**Task goal:** Here the job is to transcribe only the lines from the one containing "Open the Reports menu" through the last line below, exactly as written; please leave out pictures.

────

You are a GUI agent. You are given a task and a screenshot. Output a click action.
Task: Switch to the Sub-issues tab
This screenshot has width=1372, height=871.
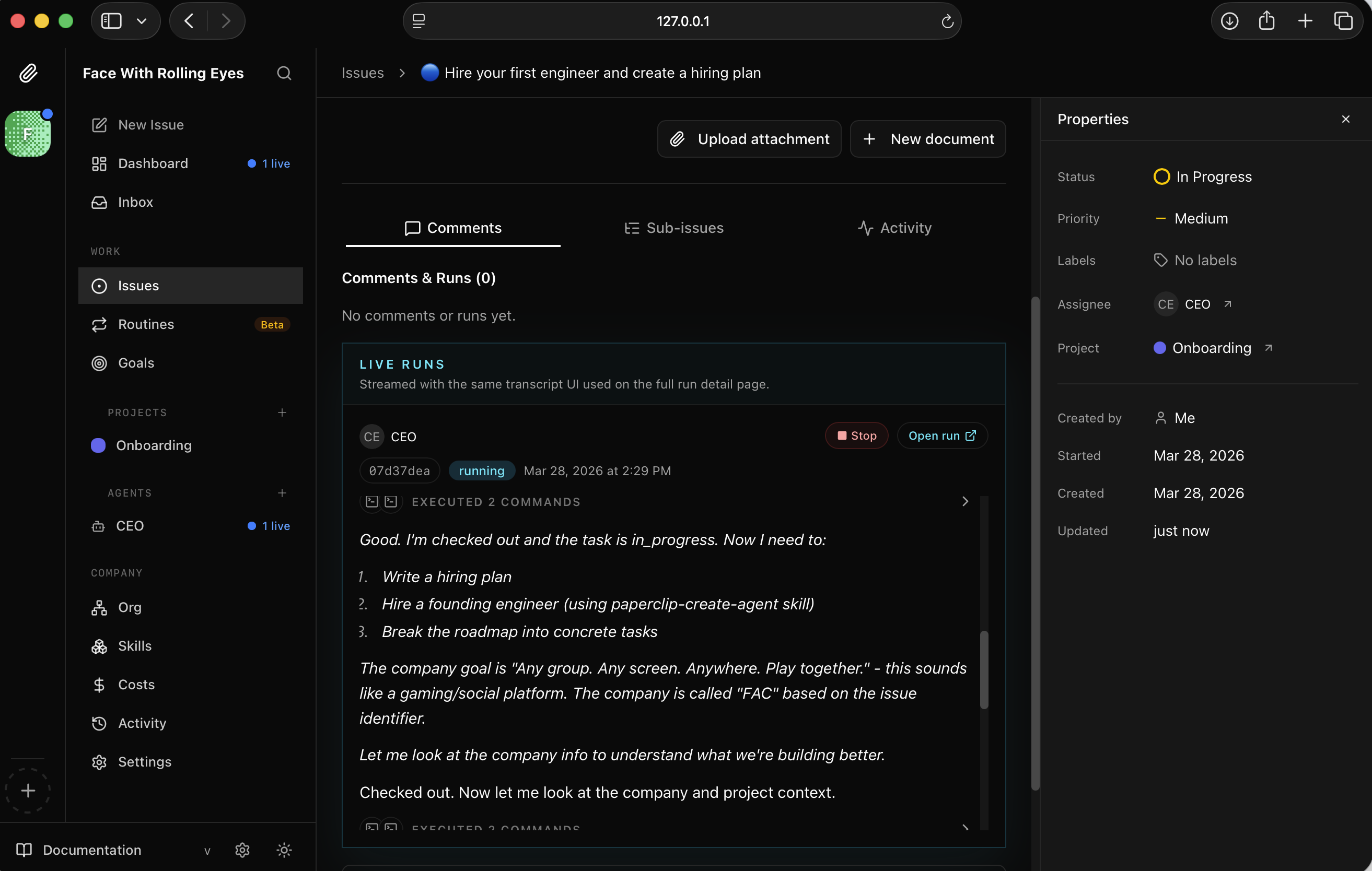(673, 228)
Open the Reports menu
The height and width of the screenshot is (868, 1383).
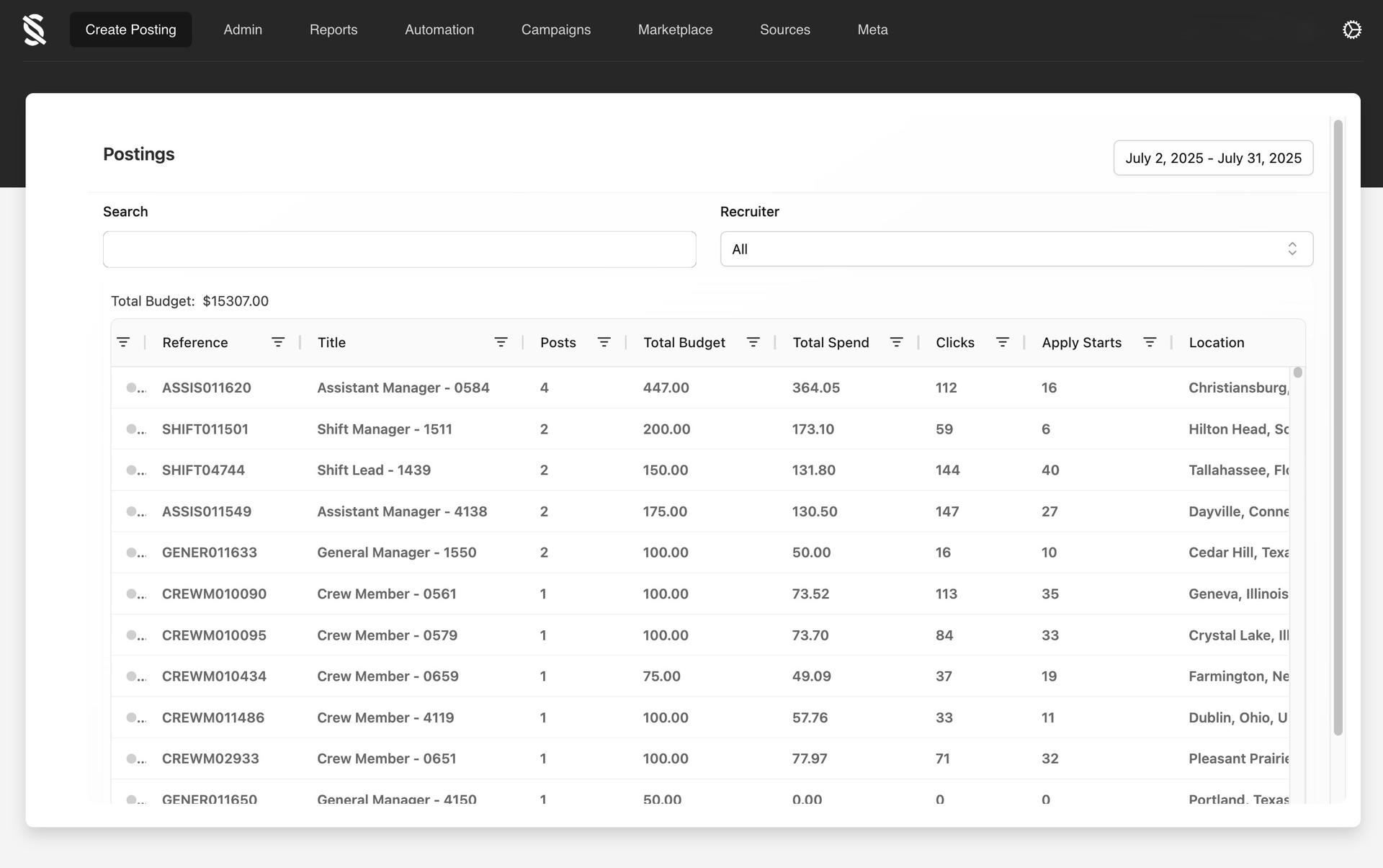[334, 30]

────

**Exercise answer:**
Open the Reports menu
The height and width of the screenshot is (868, 1383).
[334, 30]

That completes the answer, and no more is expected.